The recently developed TACE with drug-eluting beads (DEB) offers the possibility of more targeted chemotherapeutic delivery with potentially less side effects. The bead's high affinity for the drug results in a gradual release of doxorubicin into the tumour, allowing a longer intratumoural exposure and less systemic exposure of the drug, reducing toxicity . A number of recent studies have demonstrated higher tumour concentrations and lower systemic concentrations of doxorubicin compared with intra-arterial doxorubicin used in conventional TACE [reviewed in ]. Precision-V, a randomized controlled trial comparing DEB-TACE with conventional TACE recently reported similar tumour response rates but slightly better objective response rates and disease control rates in the DEB-TACE arm, although these were not statistically significant . Treatment-related serious adverse events were similar for both groups, but the secondary safety outcomes (incidence and severity of adverse events, liver function parameters and cardiac function) were significantly better in the DEB-TACE group . Similarly, a recent retrospective comparison of conventional and DEB-TACE demonstrated significantly better objective response rates (81.6% vs 49.4%) and time to progression (11.7 vs 7.6 months) for the DEB-TACE group . There was no statistically significant difference in liver toxicity between groups. Despite these promising results, DEB-TACE uptake in Asia is relatively low compared with the USA or Europe.
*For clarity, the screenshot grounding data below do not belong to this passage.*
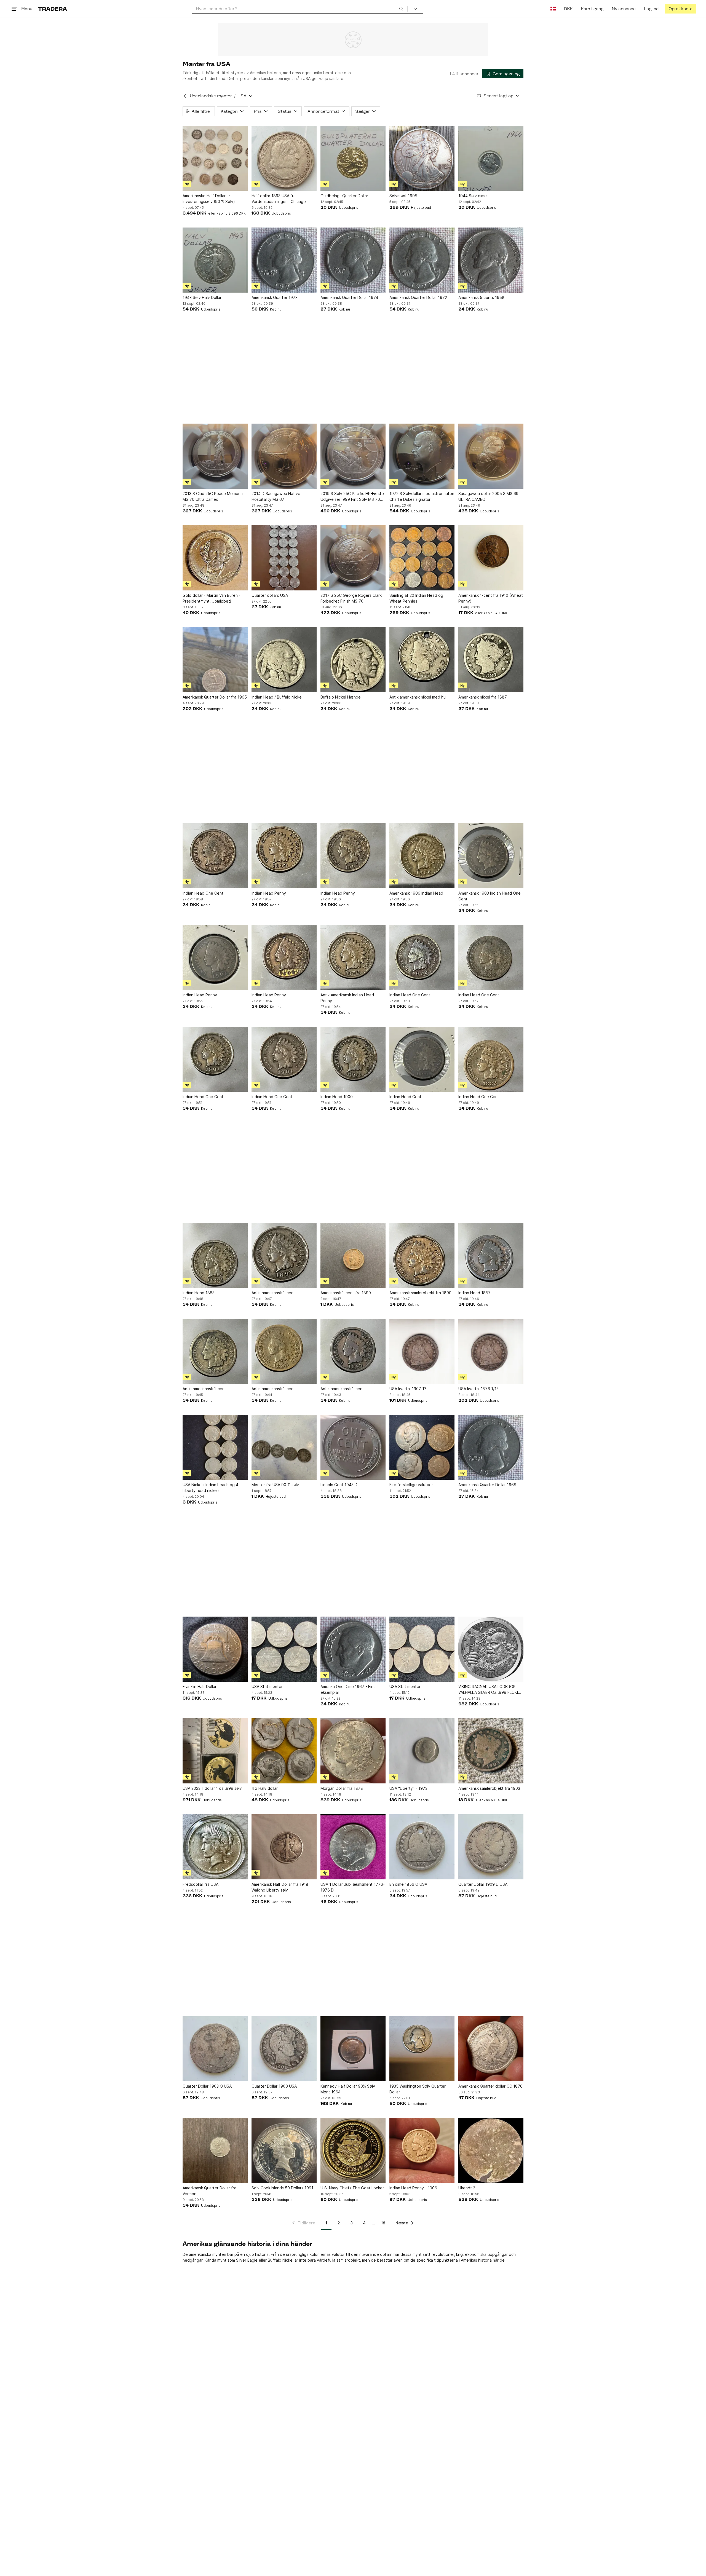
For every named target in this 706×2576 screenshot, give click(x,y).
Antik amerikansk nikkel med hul (417, 697)
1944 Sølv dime (472, 195)
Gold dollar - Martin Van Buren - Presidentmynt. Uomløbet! (211, 598)
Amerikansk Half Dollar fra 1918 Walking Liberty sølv (280, 1887)
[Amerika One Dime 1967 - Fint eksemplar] (353, 1649)
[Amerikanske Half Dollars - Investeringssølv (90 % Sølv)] (215, 158)
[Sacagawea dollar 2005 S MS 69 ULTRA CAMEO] (490, 456)
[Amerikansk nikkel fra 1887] (490, 659)
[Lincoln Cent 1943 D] (353, 1447)
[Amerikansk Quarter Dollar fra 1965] (215, 659)
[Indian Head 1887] (490, 1255)
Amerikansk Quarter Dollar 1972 (418, 297)
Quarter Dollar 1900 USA (274, 2086)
Our survey of the EPOIHCC revealed that only 5 of 16 (31%) panellists routinely use DEB-TACE in clinical practice in Asia. This is increased slightly from a 2011 survey of the same Expert Panel where 25% routinely used DEB-TACE.
TACE in Asia
The usage of TACE varies considerably throughout the world as demonstrated by the ongoing GIDEON study. Compared with the USA (44%), Europe (49%) and Latin America (29%), rates of prior use of TACE in HCC patients are considerably higher in Asia-Pacific (69%) with a reported 84% of Japanese patients receiving TACE prior to the analysed period . The number of patients receiving at least 3 TACE treatments prior to this study was also higher in Asia-Pacific and Japan than in other regions. Observations of HCC management patterns from the global BRIDGE study reported that TACE is the most frequently used first recorded treatment in Asia and North America . There is now good evidence that TACE prolongs survival compared with best supportive care [19, 20]; however, conventional TACE has a wide range of survival rates between clinical series reflecting variations in patient selection and differences in chemoembolization techniques [21-24]. Only a limited number of studies report 5-year survival rates for conventional TACE, but these are consistently poorer in Western patients (1–13%) [24, 25] than in Asian patients (24%) . A recent systematic review noted a trend since 2000 of studies reporting better survival rates compared with those before 2000, mainly because of better selection of patients . Some of the highest survival rates observed are in studies from Japan, which have reported rates of 26% in 2006  and 34% in 2012  primarily through improved patient selection. A recent report on the 5-year overall survival of HCC patients treated with DEB-TACE reported overall survival at 3 and 5 years of 62 and 22.5% respectively .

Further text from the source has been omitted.